Excerpt to read:
========

Every human being has reasons for being who they are and for looking how they look; it’s equal parts nature and nurture. Heredity plays a role. Choices play a role. To assume that every fat person has high cholesterol, never exercises, and eats doughnuts every day is pure ignorance. Refusing to buy into a society telling you that you need to have a certain Body Mass Index, wear a certain size of jeans, or be able to do a certain number of pull ups to be healthy or happy – now that’s thinking for yourself.
Fat-shaming is an issue in the United States today. This is interesting, considering our whole societal construct is stacked against making healthy choices. We live in a country where a burger costs a fifth of the price of a salad and a single order of pasta at a restaurant could feed a family of four. Convenience always wins over the number of nutrients in a food. My generation was raised on boxed macaroni and cheese, hot dogs, and Little Debbies; yet it’s our fault for choosing what’s been made available to us; for choosing what we’ve been introduced to through brainwashing advertisements and the fast food restaurants on every corner. We are faced with thousands of decisions a day, but we have to fight our own surroundings to make the best ones. There is something wrong with this. Before judging someone for their size, look at the even larger picture of the mess that we’re in and what every American is up against.
Judgment is the biggest issue when it comes to society’s perception of fat people. Recently, plus-size model Tess Munster posted an article about being comfortable in her skin. The feedback from the public was disheartening. Here’s a beautiful woman, courageous enough to share her confidence with the world, only to be flat-out insulted and misunderstood by thousands of people. Similarly, a news anchor in Wisconsin also underwent public scrutiny for her size and was accused of being a horrible role model for young people.
Individuals who are confident with themselves enough to get in front of others and share what they have to offer the world are role models regardless of size. Anyone who uses someone’s appearance as his only weapon against her is sincerely lacking in his own character. It is better to be a parent encouraging love and acceptance in children than to enforce that, to be a worthwhile human being, you must meet a certain ideal of what it means to be viewed as “healthy.”

========

Data segment:
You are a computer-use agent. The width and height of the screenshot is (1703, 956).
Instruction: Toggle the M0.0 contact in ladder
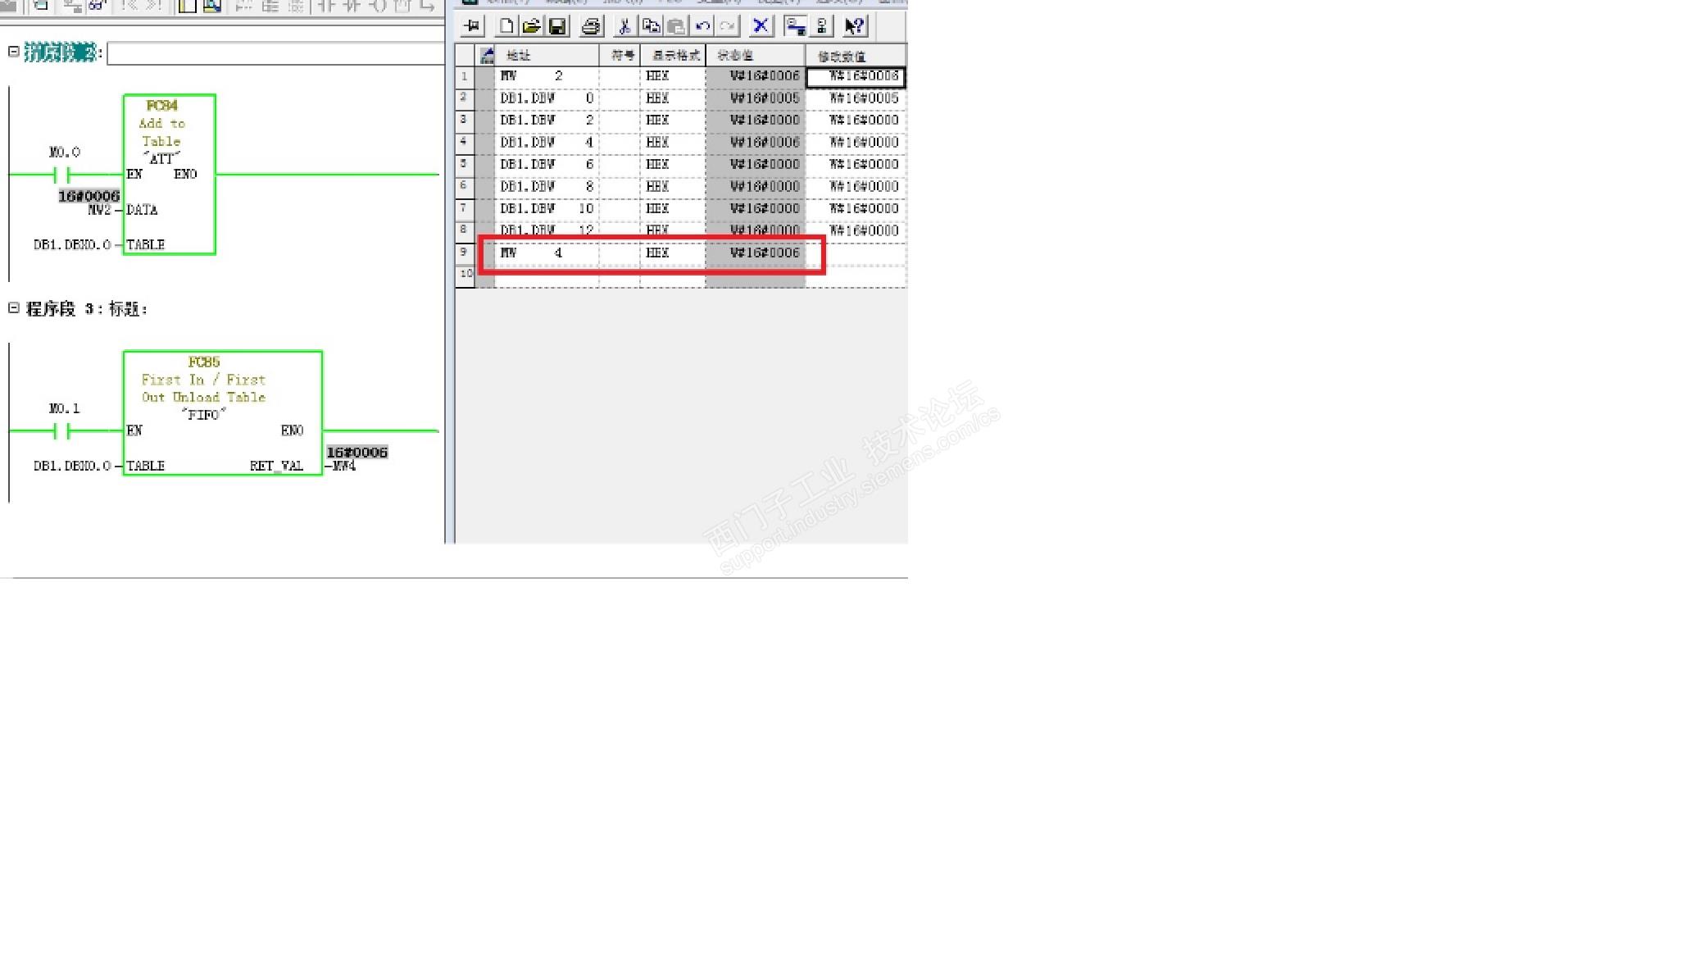[61, 175]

========

Task:
According to the essay on fat-shaming, how does the price of a burger compare with that of a salad? The material is separate from the essay on fat-shaming.

Written response:
A burger costs a fifth of the price of a salad.